2.  Seorang penderita kanker serviks (2005) atau leher rahim ( 56 tahun ) hanya minum 3 kali 1 kapsul selama 8 bulan menyatakan sembuh ( tidak dikombinasi dengan obat dokter).
3.  Ibu A umur 56 tahun pada Januari tahun 2007 penderita kanker leher rahim stadium III menjalankan pengobatan secara modern dari operasi, khemoterapi, dan radiasi ditambah konsumsi Milliturium sehari 3 kali 1 kapsul dan Millimiristin 3 kali 5 tetes berarti menggunakan 8 pot dan 1 botol trimiristin selama proses pengobatan tidak menderita efek samping kemoterapi atau dalam keadaan sehat. Setelah selesai semua proses terapi dinyatakan sembuh oleh dokter dan putus obat. Ibu B 56 tahun pada bulan oktober 2007 setelah operasi kanker leher rahim stadium II minum Milliturium dan Millimiristin setelah proses terapi modern selesai dinyatakan negatif dan putus obat.
4.  Data lain tidak terpantau karena diberikan oleh saudara, dokter atau pengobat
Hindari merokok, alkohol dan kafein.
Olah raga
  • Aerobik & relaksasi pernafasan/ shallat chusuk untuk menghilangkan stress.
·     Ketuk syaraf dengan sikat seluruh tubuk diolesi Milligesic cream 2x seminggu.
Hidroterapi
·     Kompres air panas pada perut atau  dengan MILLIGESIC cream.

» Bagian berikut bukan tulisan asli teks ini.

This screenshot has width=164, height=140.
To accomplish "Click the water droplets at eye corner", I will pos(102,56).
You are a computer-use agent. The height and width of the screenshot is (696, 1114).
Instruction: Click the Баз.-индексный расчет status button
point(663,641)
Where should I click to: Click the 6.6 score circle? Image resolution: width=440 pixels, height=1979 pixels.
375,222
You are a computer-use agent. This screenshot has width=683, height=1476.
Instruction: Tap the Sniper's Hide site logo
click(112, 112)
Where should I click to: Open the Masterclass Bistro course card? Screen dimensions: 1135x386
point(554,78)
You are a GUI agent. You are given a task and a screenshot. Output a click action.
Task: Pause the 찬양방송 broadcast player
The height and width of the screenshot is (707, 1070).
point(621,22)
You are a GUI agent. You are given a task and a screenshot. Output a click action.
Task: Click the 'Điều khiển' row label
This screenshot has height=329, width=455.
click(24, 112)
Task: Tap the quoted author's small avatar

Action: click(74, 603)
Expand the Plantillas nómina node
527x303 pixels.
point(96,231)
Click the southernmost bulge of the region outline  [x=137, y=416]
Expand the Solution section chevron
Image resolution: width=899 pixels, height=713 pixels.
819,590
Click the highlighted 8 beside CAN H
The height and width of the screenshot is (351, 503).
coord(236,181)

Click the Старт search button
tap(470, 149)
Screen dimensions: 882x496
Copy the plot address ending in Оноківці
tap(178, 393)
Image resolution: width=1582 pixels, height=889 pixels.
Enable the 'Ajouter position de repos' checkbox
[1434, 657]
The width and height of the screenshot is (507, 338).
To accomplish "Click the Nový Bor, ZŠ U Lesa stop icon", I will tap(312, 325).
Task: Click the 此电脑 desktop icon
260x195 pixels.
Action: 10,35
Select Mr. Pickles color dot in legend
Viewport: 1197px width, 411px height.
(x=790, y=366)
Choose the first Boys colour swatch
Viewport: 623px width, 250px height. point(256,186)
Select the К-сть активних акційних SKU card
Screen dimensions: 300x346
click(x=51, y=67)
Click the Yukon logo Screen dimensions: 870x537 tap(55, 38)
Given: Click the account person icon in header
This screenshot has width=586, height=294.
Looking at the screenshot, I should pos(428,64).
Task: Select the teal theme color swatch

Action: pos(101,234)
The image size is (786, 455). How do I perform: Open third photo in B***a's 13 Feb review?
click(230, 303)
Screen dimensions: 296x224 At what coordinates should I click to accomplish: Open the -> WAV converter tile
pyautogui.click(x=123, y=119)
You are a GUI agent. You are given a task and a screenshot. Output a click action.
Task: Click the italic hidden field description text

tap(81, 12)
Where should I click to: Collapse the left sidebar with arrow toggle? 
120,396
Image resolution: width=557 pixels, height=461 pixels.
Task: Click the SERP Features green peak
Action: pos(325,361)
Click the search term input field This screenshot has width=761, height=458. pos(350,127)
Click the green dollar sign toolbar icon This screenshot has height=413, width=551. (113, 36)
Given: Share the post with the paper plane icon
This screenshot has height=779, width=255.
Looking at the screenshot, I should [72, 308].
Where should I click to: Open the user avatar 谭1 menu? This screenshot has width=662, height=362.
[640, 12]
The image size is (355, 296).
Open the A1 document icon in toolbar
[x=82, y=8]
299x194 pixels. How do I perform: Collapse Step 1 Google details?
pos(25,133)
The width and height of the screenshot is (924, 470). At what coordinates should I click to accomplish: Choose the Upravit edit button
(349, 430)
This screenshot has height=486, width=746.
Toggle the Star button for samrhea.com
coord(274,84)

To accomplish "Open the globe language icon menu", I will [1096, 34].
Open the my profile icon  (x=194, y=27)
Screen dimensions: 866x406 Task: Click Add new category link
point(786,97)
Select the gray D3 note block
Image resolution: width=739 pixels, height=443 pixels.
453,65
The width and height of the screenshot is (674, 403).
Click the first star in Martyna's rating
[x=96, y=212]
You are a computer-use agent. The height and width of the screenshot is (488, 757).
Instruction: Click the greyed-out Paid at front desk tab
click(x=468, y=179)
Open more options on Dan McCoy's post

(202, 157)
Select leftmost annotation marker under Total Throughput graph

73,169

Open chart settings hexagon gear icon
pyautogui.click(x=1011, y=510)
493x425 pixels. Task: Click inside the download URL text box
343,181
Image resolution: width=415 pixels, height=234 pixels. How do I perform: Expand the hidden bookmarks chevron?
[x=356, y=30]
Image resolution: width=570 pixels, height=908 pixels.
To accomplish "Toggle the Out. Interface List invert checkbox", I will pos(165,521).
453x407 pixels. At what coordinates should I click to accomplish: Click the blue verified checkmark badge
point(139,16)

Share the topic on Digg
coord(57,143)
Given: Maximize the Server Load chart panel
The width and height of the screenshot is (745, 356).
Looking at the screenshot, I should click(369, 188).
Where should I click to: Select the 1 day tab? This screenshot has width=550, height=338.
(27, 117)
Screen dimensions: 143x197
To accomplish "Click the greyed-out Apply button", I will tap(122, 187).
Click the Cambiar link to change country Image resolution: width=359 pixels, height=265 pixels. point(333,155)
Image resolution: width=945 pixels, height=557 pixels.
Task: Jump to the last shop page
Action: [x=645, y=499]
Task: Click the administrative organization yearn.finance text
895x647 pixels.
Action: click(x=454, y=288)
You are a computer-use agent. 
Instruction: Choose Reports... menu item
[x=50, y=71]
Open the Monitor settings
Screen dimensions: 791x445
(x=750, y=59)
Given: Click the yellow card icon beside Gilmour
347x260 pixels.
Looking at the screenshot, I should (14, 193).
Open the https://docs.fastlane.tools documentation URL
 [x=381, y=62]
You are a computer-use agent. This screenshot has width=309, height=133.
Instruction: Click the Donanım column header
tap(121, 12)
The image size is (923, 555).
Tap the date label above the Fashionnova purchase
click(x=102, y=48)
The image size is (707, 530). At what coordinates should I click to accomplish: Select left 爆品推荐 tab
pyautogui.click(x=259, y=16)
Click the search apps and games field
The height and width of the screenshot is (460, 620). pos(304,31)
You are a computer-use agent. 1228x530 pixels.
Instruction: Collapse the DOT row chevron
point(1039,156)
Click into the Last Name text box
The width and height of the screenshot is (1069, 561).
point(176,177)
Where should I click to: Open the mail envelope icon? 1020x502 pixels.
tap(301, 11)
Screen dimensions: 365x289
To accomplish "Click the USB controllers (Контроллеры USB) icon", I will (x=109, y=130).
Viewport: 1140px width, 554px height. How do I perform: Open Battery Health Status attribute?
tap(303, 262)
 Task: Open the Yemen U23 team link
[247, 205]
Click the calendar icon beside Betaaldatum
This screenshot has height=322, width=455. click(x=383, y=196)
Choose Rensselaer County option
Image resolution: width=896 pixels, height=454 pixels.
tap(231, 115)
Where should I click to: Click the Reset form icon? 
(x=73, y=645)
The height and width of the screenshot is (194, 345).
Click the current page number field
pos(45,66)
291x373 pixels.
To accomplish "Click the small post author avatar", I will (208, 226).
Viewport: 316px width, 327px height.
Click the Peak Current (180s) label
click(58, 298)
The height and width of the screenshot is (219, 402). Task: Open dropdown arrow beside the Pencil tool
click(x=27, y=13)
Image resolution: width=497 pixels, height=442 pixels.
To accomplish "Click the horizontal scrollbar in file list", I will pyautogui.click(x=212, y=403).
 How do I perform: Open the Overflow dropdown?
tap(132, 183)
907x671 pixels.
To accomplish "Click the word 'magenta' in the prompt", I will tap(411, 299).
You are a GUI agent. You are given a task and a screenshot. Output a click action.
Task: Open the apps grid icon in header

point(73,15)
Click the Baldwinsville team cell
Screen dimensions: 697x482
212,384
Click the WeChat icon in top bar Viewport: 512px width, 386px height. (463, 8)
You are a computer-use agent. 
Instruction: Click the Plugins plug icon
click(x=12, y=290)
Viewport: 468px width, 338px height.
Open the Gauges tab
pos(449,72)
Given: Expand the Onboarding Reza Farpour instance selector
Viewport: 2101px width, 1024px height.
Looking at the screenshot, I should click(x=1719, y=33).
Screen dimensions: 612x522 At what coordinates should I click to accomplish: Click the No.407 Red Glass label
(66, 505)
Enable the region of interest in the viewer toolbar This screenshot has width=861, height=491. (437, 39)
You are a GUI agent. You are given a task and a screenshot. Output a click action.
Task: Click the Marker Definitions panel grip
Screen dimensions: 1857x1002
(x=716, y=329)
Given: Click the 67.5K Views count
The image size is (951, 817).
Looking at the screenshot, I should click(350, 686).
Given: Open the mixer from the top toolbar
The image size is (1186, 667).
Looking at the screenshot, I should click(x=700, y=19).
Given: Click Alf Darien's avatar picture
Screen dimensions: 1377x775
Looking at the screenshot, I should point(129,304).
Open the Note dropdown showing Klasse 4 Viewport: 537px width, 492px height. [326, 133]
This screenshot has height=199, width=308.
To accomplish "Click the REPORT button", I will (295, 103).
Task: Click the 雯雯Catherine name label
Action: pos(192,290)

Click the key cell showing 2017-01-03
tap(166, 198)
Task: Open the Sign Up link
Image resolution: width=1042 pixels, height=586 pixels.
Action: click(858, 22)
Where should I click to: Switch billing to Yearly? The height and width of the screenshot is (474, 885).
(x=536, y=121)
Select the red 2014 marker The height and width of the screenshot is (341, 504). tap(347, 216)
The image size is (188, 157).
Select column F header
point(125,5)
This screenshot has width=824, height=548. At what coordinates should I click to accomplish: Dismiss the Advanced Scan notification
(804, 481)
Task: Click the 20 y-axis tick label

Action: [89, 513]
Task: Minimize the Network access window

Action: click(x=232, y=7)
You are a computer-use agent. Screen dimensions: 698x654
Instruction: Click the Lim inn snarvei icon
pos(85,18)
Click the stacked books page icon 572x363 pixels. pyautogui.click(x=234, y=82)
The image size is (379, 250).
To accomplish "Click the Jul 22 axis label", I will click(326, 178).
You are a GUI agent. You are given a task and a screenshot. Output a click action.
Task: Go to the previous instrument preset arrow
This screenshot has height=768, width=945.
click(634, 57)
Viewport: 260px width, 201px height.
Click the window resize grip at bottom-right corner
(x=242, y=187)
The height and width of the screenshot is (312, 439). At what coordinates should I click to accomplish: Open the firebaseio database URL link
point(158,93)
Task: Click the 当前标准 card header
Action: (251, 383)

·     Untuk pendarahan dikompres bergantian panas dan dingin di atas perut, ketuk syaraf dengan sikat di perut & diolesi Milligesic cream.
Terapi makanan
·         Didihkan selama 15 menit campuran kunir 100 g, 19 lembar daun sirsak, 19 lembar daun srikaya, 5 pohon meniran,  3 pohon serai, 19 daun melati, lada hakus sesendok  teh,15 biji cengkeh, 3 biji pala,  gula merah 50 g, segelas  kapur  dan 2 liter air setelah dingin saring, minum sehari tiga kali 50 - 100 ml.
·         Susu kedelai atau susu sapi atau susu kambing sehari empat kali 50 ml.
·         Buat kolak ubi, pisang, pandan. jahe, pala, cengkeh dan gula merah.
·         Buat sop kacang merah dan brokoli dengan bumbu 5 siung bawang putih, 5 siung bawang merah, sebuah pala, 9 biji cengkeh.
·     Tidak ada pantangan makanan “ makan secukupnya tidak berlebihan”

Peringatan bagi penderita diabetes jangan diberi gula.sesuai dengan selera. Makanan ini dikonsumsi setiap hari bergantian agar tidak bosan.